CHRISTA D’SOUZA asks is it worth it for the film industry to target the old as an audience?  

Everyday Ageism: CHRISTA D’SOUZA asks is it worth it for the film industry to target the old as an audience?

  • Ol Parker joked old viewers would keep watching The Best Exotic Marigold Hotel
  • Screenwriter claimed the audience would forget they’ve seen it due to their age
  • Christa D’Souza argues comments about forgetfulness are offensive and wrong 

It’s the last tolerated prejudice. But Femail’s had enough. It’s time we called out those day-to-day moments when we’re patronised for no longer being young…

Is it worth it for the film industry to target the old as an audience? I ask this question upon coming across a remark made by screenwriter Ol Parker after his film The Best Exotic Marigold Hotel — about a bunch of pensioners going off to live in India — came out. Parker’s theory about its popularity was that ‘some of the audience were just so old that they’d forget that they’d been, so they could go again and again as if for the first time, perpetually, a bit like goldfish really’.

Christa D’Souza (pictured) argued comments about forgetfulness are offensive, after coming across a remark made by Ol Parker

Back when it came out in 2012 and I was a mere slip of a 50-year-old, I might have found that funny. But now I’m a decade older it sticks in the craw.

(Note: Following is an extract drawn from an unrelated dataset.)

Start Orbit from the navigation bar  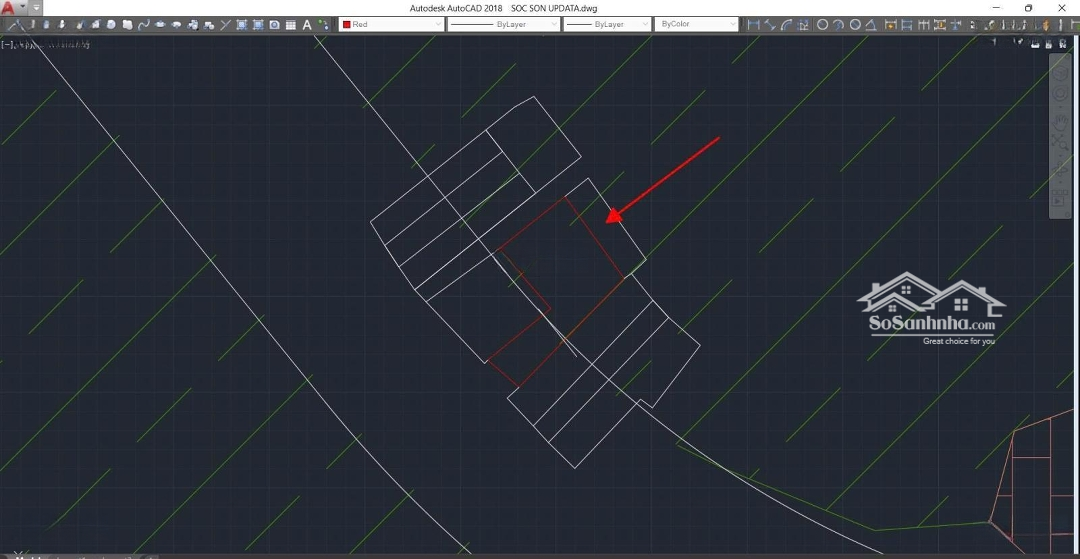[x=1060, y=167]
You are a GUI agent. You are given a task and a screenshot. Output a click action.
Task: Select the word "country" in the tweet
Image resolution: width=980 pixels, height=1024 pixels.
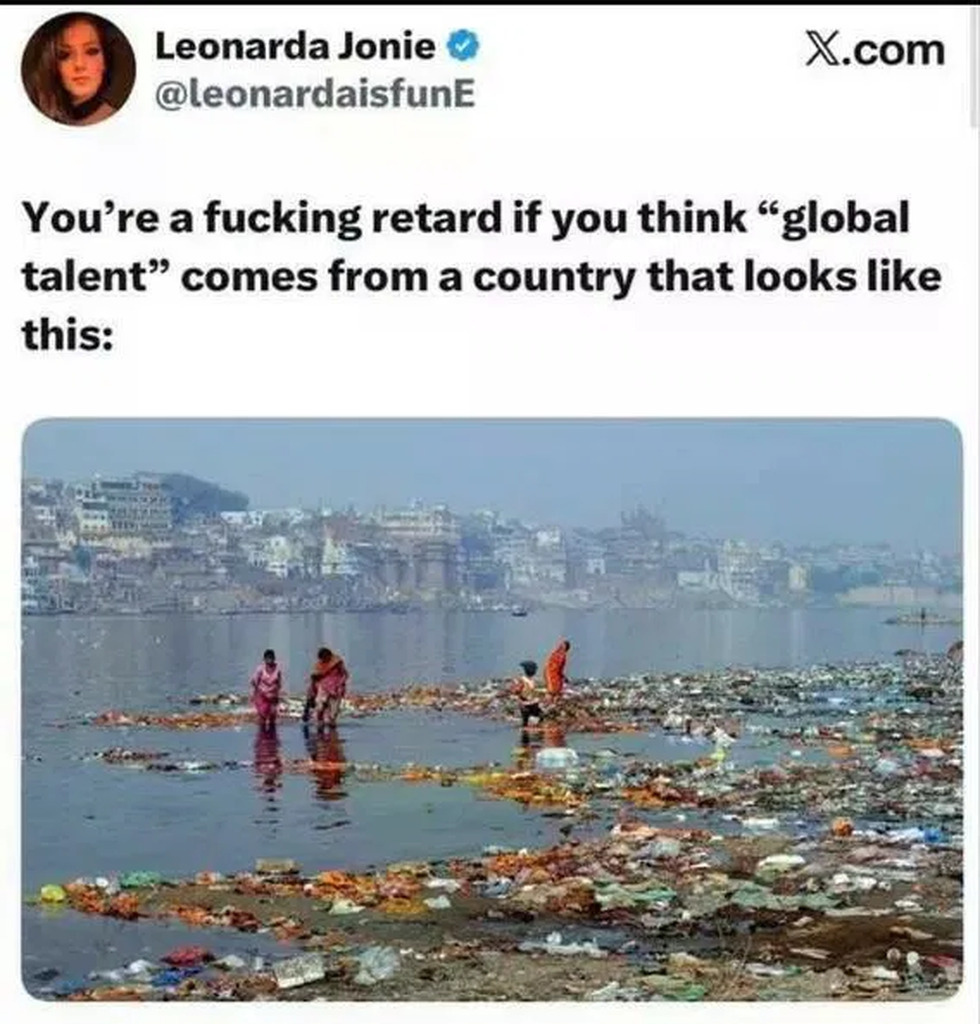[x=554, y=278]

Maybe it is because my Gen Z kids have suddenly started being so merciless about my own forgetfulness.

It’s true, I am more scatter-brained than I was when I was younger. But this is only because I’ve got so much more information stored in my brain than they have, having lived that much longer.

The assumption that, as I keep mislaying the car keys I must be losing my mind, is not just offensive, it is wrong. Make it stop.